Did President Donald Trump goof when he copied Barack Obama’s inauguration cake for his inauguration? Pastry Chef Duff Goldman made a stunning, nine-tiered cake for Obama’s second inauguration in 2013 complete with stars, stripes, five U.S. Military seals (the army, navy, marines, air force, and coast guard), and of course, the presidential seal. For his inauguration, President Trump commissioned another pastry chef, Tiffany MacIsaac, to create an exact copy of this cake without permission from the previous baker.

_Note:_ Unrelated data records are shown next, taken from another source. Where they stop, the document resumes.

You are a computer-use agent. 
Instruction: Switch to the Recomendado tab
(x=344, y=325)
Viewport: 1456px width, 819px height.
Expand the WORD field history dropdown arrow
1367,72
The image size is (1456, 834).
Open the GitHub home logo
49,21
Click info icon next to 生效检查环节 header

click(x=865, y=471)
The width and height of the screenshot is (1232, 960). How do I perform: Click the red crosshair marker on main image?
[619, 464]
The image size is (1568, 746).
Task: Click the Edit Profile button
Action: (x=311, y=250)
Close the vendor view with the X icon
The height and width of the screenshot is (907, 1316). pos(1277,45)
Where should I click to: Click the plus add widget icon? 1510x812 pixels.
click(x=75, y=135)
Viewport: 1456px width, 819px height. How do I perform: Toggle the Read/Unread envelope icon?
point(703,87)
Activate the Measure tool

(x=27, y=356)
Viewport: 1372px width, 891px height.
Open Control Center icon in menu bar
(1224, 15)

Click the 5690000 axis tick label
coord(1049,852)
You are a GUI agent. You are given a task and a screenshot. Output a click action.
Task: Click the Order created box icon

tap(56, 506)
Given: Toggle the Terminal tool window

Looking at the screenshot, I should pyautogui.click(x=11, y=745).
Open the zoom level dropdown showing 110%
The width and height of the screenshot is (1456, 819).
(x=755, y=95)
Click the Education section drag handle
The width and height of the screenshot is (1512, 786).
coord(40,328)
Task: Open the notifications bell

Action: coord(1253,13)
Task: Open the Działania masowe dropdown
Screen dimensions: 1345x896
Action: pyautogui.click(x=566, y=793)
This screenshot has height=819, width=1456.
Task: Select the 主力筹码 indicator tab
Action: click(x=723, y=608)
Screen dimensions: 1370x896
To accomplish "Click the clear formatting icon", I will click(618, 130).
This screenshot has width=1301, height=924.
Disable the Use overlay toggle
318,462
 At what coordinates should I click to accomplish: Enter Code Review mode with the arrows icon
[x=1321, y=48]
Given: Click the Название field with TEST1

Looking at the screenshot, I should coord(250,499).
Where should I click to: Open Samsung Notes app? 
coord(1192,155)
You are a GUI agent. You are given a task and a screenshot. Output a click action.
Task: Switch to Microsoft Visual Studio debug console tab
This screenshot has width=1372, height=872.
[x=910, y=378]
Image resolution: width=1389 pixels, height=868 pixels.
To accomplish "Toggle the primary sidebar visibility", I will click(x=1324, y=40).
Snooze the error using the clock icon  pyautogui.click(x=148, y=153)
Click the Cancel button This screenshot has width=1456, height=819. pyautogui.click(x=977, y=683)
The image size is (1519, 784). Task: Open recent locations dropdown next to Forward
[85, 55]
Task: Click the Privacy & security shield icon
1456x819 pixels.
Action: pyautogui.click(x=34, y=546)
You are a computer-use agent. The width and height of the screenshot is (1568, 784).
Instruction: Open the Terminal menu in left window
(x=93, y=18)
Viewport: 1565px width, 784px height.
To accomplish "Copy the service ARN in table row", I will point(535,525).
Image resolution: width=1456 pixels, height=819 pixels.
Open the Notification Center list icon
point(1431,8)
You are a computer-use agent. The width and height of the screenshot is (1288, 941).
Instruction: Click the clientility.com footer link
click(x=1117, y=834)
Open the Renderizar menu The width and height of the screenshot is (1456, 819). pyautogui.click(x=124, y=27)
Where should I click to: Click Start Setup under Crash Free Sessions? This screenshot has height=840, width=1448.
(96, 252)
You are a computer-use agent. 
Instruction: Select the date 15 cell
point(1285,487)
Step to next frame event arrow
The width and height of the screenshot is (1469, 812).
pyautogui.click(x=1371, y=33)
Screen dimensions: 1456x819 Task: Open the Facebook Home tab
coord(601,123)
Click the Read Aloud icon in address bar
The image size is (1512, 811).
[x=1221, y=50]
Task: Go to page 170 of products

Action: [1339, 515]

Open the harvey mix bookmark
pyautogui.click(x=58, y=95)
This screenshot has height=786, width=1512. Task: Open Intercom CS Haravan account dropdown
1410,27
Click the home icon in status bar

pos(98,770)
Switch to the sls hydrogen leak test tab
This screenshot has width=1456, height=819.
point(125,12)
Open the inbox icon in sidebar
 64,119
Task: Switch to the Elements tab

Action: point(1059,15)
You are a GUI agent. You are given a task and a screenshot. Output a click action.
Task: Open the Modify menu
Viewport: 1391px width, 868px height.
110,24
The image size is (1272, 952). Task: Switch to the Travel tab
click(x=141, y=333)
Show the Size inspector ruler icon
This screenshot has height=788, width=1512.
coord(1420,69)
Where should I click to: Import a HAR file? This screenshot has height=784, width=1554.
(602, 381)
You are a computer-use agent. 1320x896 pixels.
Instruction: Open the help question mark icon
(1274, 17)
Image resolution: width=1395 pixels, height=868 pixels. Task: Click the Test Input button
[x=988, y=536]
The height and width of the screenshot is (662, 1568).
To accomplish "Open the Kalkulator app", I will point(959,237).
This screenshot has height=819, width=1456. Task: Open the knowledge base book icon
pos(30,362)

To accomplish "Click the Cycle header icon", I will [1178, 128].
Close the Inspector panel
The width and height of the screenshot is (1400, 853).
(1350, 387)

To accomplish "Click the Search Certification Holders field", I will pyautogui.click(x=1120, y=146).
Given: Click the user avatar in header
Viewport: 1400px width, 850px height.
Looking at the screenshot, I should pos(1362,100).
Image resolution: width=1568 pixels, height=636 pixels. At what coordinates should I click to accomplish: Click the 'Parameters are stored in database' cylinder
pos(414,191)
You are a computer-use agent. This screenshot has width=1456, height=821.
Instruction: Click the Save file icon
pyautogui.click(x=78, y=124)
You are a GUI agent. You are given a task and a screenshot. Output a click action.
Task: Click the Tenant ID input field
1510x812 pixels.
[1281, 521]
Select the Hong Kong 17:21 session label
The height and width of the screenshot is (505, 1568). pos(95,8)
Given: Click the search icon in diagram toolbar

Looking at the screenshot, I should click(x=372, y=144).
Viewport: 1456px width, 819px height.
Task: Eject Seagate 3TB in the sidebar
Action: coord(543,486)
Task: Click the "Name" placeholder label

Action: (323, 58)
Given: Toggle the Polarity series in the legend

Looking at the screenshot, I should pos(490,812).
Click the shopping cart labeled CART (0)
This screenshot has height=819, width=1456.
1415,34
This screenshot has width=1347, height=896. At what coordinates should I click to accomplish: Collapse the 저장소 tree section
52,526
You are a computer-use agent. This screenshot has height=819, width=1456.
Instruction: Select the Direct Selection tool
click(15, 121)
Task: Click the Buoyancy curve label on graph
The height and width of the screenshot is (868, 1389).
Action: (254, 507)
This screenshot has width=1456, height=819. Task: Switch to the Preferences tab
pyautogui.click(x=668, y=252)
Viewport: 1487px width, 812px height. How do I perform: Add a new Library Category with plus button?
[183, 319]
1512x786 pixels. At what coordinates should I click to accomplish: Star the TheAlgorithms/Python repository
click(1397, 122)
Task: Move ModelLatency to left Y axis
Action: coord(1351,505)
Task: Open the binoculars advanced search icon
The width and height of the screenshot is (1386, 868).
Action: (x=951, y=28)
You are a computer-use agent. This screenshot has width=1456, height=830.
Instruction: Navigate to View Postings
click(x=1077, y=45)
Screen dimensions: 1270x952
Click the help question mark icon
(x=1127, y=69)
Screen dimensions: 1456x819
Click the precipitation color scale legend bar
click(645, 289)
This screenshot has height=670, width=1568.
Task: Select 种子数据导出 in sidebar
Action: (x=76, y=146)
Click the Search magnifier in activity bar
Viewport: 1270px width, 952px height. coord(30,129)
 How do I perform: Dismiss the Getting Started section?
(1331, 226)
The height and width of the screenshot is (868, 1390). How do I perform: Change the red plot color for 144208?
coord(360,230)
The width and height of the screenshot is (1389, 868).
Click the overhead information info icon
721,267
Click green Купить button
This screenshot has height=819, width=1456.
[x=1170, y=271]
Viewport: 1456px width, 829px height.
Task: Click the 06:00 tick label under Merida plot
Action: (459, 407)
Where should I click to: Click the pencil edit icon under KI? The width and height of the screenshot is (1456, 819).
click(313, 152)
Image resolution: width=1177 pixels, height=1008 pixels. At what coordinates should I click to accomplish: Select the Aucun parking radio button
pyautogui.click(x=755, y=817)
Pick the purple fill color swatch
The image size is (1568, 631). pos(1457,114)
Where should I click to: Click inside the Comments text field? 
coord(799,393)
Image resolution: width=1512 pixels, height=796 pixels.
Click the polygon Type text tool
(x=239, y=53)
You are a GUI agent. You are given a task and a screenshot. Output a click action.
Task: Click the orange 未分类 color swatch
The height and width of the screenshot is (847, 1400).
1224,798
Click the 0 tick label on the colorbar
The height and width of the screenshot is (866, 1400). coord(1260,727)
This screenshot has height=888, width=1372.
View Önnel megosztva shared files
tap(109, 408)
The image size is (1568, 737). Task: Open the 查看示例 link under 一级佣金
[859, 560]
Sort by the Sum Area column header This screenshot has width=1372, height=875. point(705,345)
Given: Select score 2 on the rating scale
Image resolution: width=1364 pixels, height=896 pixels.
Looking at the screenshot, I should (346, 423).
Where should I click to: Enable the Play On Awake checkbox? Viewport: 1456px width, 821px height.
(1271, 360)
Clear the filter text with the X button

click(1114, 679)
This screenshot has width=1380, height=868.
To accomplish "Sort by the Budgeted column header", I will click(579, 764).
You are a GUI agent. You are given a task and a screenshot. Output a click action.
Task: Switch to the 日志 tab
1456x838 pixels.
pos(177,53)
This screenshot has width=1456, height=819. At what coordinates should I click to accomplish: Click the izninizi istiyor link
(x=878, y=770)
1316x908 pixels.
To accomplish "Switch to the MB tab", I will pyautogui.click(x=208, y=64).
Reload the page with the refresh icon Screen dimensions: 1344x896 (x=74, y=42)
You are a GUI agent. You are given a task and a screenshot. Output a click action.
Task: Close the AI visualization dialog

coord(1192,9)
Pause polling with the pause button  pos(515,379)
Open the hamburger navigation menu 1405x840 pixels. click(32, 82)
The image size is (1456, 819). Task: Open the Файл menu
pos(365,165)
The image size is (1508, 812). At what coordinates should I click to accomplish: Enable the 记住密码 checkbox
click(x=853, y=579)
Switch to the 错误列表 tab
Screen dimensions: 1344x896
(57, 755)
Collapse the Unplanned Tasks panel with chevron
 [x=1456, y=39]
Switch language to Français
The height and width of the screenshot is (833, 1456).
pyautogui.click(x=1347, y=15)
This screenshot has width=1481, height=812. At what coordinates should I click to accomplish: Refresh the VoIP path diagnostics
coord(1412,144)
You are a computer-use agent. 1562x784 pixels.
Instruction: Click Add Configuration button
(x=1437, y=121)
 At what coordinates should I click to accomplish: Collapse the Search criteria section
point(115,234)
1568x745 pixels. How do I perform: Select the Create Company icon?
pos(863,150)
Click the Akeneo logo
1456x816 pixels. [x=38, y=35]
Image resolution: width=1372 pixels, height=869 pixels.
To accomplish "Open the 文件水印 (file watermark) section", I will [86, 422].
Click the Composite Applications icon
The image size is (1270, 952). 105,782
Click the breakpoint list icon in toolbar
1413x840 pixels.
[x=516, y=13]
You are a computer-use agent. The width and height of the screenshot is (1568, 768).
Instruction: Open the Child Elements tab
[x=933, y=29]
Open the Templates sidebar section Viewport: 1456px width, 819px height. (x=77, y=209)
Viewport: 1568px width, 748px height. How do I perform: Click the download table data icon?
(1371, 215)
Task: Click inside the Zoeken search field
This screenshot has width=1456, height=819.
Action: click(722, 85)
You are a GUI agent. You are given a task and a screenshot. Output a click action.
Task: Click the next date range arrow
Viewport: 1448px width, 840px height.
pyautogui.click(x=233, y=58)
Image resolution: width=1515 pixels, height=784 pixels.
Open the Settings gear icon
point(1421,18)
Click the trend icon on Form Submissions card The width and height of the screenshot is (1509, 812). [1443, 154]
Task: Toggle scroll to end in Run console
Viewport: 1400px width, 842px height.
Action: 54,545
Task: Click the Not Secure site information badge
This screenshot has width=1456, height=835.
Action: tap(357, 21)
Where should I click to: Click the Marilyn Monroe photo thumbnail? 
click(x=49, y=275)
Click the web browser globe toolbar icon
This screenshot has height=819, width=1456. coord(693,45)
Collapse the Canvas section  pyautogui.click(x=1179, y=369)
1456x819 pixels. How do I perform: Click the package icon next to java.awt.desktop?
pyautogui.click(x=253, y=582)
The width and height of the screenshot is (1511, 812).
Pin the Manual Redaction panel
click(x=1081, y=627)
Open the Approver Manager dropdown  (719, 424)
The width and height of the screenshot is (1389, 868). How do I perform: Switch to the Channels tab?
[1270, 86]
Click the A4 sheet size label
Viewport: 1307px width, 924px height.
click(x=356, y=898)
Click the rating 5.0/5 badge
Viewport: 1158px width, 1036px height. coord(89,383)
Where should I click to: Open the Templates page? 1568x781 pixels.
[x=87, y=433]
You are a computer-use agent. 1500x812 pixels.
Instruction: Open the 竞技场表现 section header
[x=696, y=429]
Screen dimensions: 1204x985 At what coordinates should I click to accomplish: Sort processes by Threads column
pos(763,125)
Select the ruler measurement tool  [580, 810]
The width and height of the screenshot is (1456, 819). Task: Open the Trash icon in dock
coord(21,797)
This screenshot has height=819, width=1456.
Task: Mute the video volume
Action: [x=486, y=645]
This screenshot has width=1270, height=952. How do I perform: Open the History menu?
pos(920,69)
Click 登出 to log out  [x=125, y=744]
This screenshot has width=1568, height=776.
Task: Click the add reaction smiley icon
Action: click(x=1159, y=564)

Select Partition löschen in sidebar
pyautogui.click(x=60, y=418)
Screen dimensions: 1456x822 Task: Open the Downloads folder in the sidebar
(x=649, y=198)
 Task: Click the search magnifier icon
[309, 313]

Is this re-creation of a “one-of-a-kind” cake a copyright violation? The answer is likely not, although explaining why is no piece of cake. To begin with, there is no evidence that Goldman actually registered a copyright for this cake design, which is a precondition to filing a copyright infringement suit. Second, the seals on the cake are not copyrightable because works of the United States Government cannot be copyrighted. Third, the cake, itself, would not be copyrightable because it would be considered a “useful article” that is functional as food to be eaten, and copyright law normally does not protect works that are functional.

Last, it is questionable whether the individual stars, stripes, and other general shapes meet the creativity requirements for a copyright, although some courts have found an original arrangement of such basic geometric shapes in an artistic design to be copyrightable. See e.g., Glasscraft Door I, L.P. v. Seybro Door & Weathership Co., No. CIV.A. H-08-2667, 2009 WL 3460372, at *3 (S.D. Tex. Oct. 22, 2009).

You Also Can’t Have This Cake and Sell It Too

Now, before you go and order your own Obama cake like Trump, know that it’s likely not going happen. A bakery selling you a cake with the presidential seal on it is a violation of federal law, 18 U.S.C. § 713(b). Section 713(b) of Title 18 of the United States Code states that whoever “knowingly manufactures, reproduces, sells, or purchases for resale, either separately or appended to any article manufactured or sold, any likeness of the seals of the President or Vice President, or any substantial part thereof, except for manufacture or sale of the article for the official use of the Government of the United States, shall be fined under this title or imprisoned not more than six months, or both.” While the chances of this law being actually enforced may be low, it has been enforced in the past in connection with more serious crimes. See United States v. Kimberlin, 805 F.2d 210, 228 (7th Cir. 1986) (Seventh Circuit Court of Appeals affirming conviction of illegal use of the presidential seal and impersonating a federal officer).